I am a single unmarried boy. I have 2 conditions. 1st I feel very lonely and 2nd in which i get affected a lot by the tiniest things said by girls whom i like or want. Even if those were not intended as insult or anything negative but I want them to be mindful of their each and every word just like I am. Basically I am super sensitive.
I only feel comfortable to share my emotions with girls of age similar or younger to me. Whether they are my crushes or friends or cousins. Not with boys.
Now I have 2 major problems
1) Right now i do have those girls whom i can talk to but eventually they will get in relationships/hookups/marriages and then wont be as close to me as they are now.
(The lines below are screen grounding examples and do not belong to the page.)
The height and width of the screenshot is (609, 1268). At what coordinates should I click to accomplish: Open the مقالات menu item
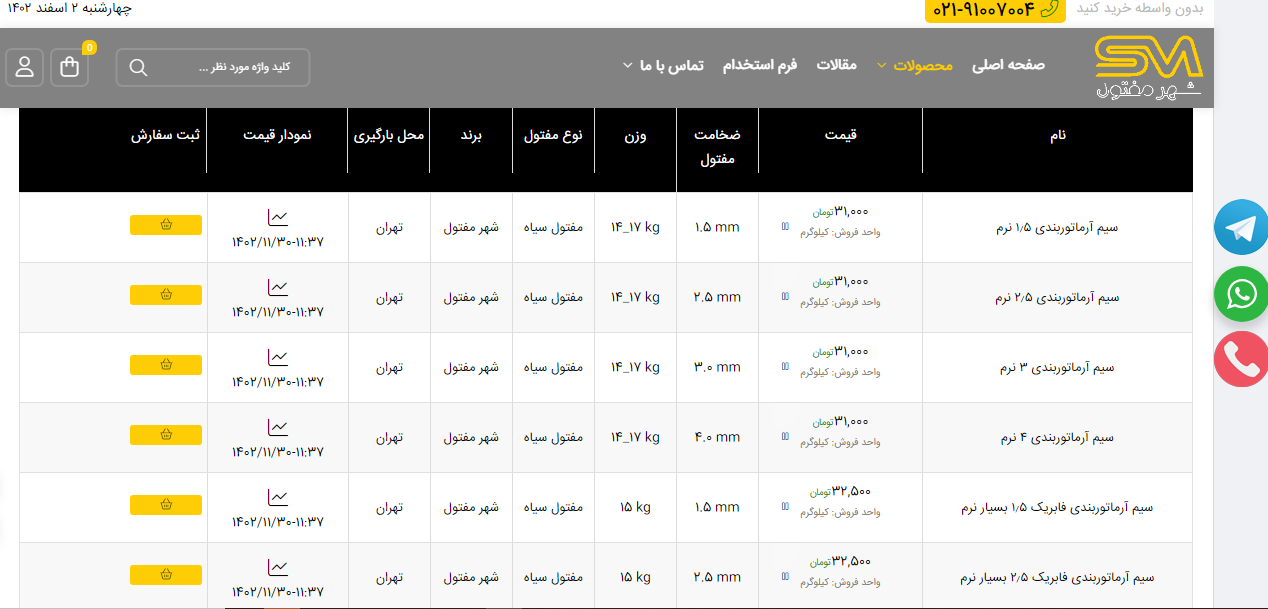pyautogui.click(x=836, y=65)
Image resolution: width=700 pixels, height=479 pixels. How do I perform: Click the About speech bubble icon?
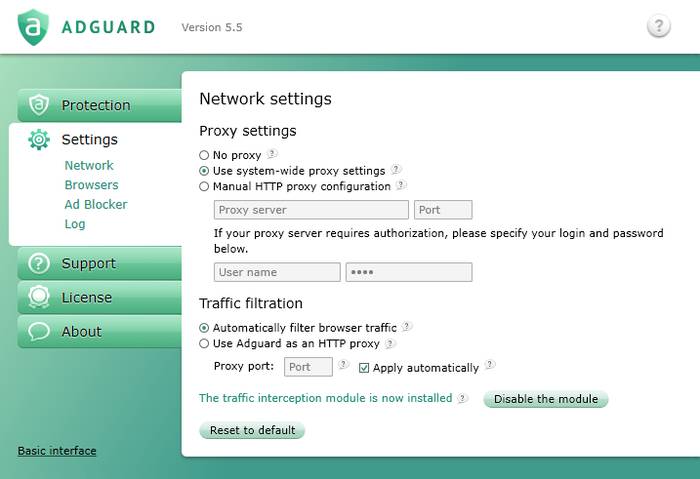coord(39,331)
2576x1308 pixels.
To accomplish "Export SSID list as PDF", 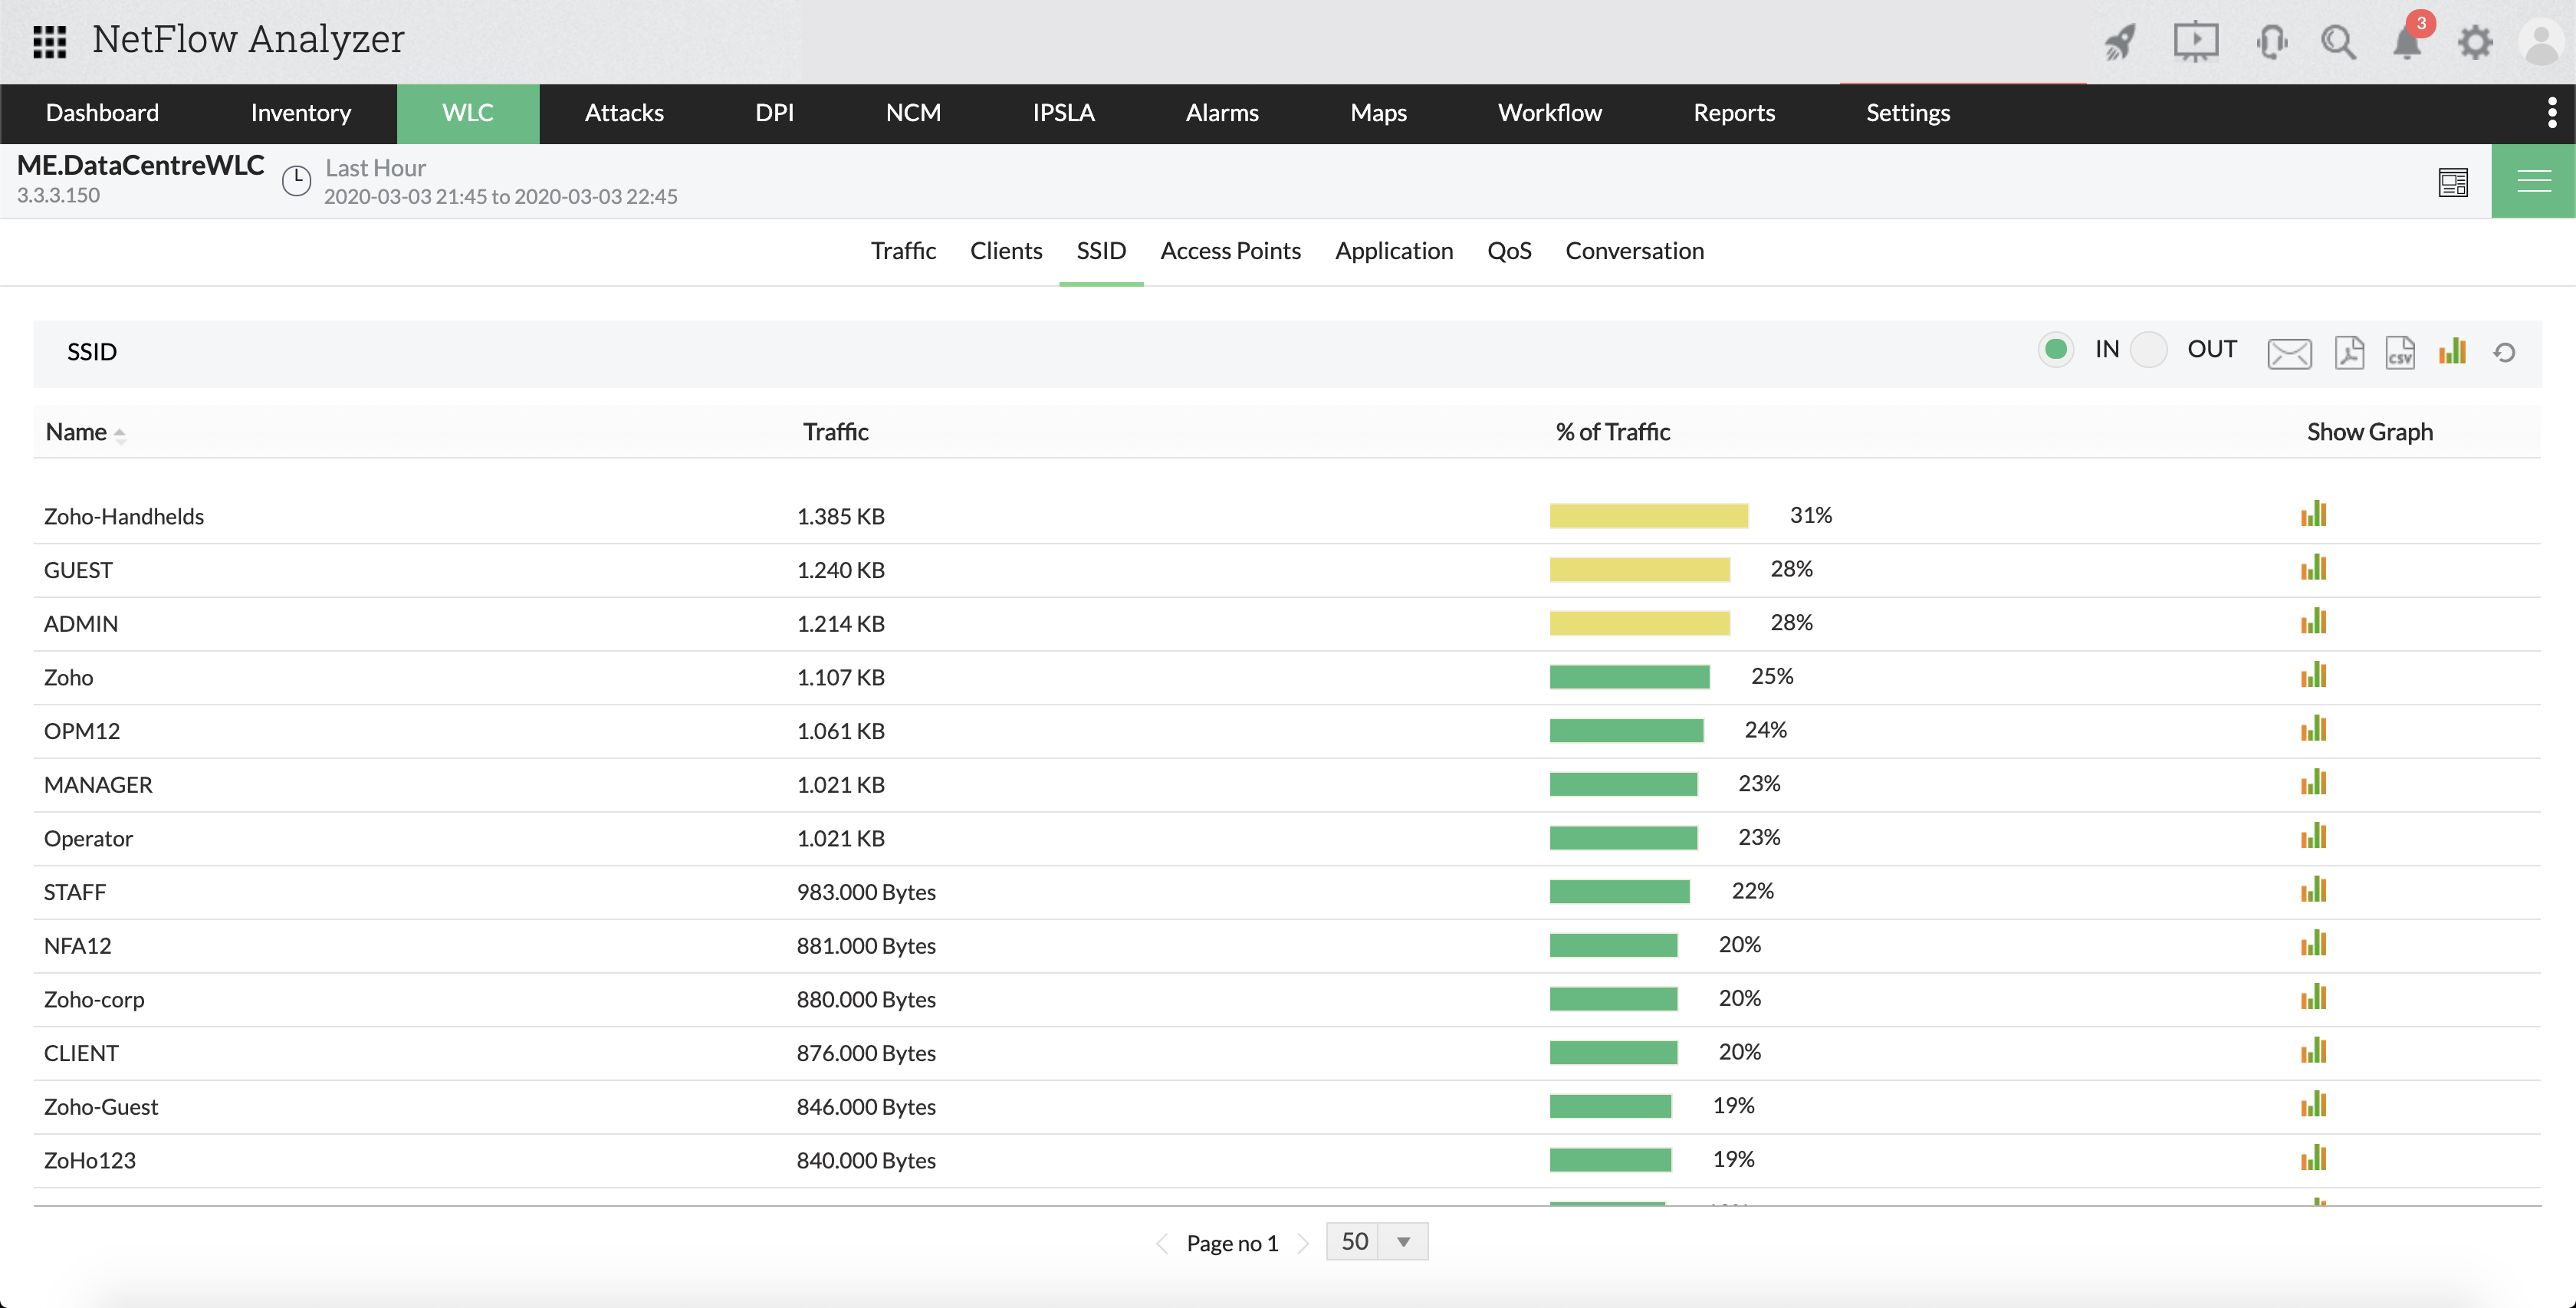I will (2349, 352).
So i am scared how will i handle myself alone in future.
2) Even now when something happens which indicates that they don't like me as much as i like them or that they dont take as much efforts for me as i take for them, I get very anxious and depressed because of those very people who are close to me at the moment. Looks like no matter how much i do for them, it doesnt matter at all. Nobody never loves me in any way. Whether they are my romantic interests or just friends or cousins, I get no form of love whatsoever. They all do talk to me in a decent manner usually but never in an enthusiastic manner.
Because of all this axiety and depression sometimes I miss important work or classes. Only possible solutions are (A) either some girl who is kind and gentle and loving to me. But that doesnt seem possible here. So the next best thing is (B) I want to know how to remove this mental dependency on others, how to be emotionally stable.